La bellezza della fatica e il gusto dell'impresa

Il Tour del 1964 vive del duello fra Anquetil e Poulidor.

L'immagine dei due che si affrontano spalla a spalla, in una lotta anche fisica, in mezzo ad un budello di persone sul Puy de Dome è un momento formidabile, una pietra miliare della storia della più grande corsa a tappe. Anquetil è un divo anche mondano, quello sarà il suo quinto Tour vinto, ma costruisce i suoi allori sulla grande classe di passista, a cronometro e sulle strategie. Poulidor è un corridore di grandi mezzi, un contadino del Limousine che presta il fianco a qualche ingenuità.
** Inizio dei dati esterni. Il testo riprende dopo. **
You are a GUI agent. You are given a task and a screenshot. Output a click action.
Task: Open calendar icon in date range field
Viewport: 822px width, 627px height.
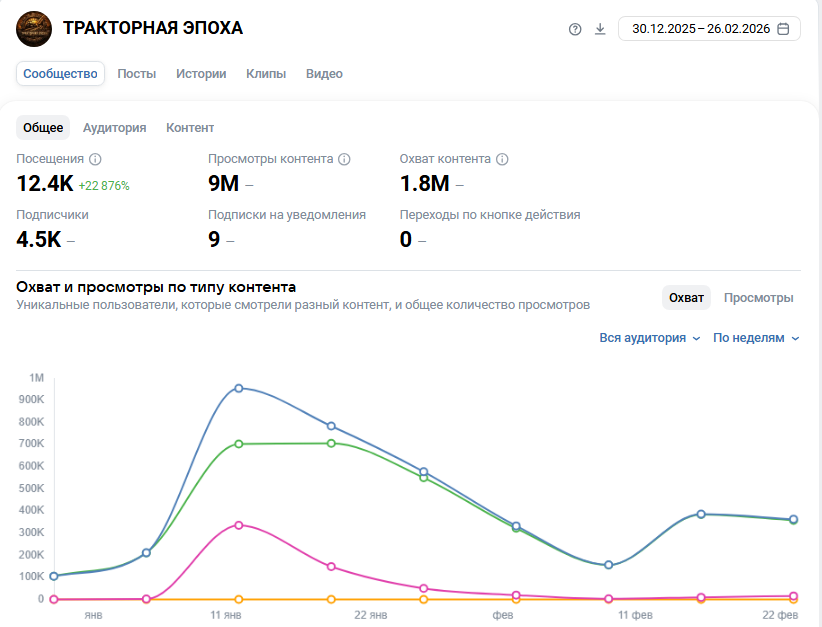tap(783, 29)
Diventerà il più amato dai francesi perché, con 8 podi finali al Tour, non riuscirà mai ad indossare la maglia gialla. Quel giorno sul Puy Anquetil riesce a bluffare sulla sua sofferenza, Raymond si decide ad attaccare tardi, il vantaggio che ottiene non gli basta, arriva a 14 secondi dal primato, che diventeranno 55" dopo l'ultima crono. Quando Poulidor (nel 1987) va a trovarlo morente, Anquetil gli dice: "Arriverai secondo anche lassù!"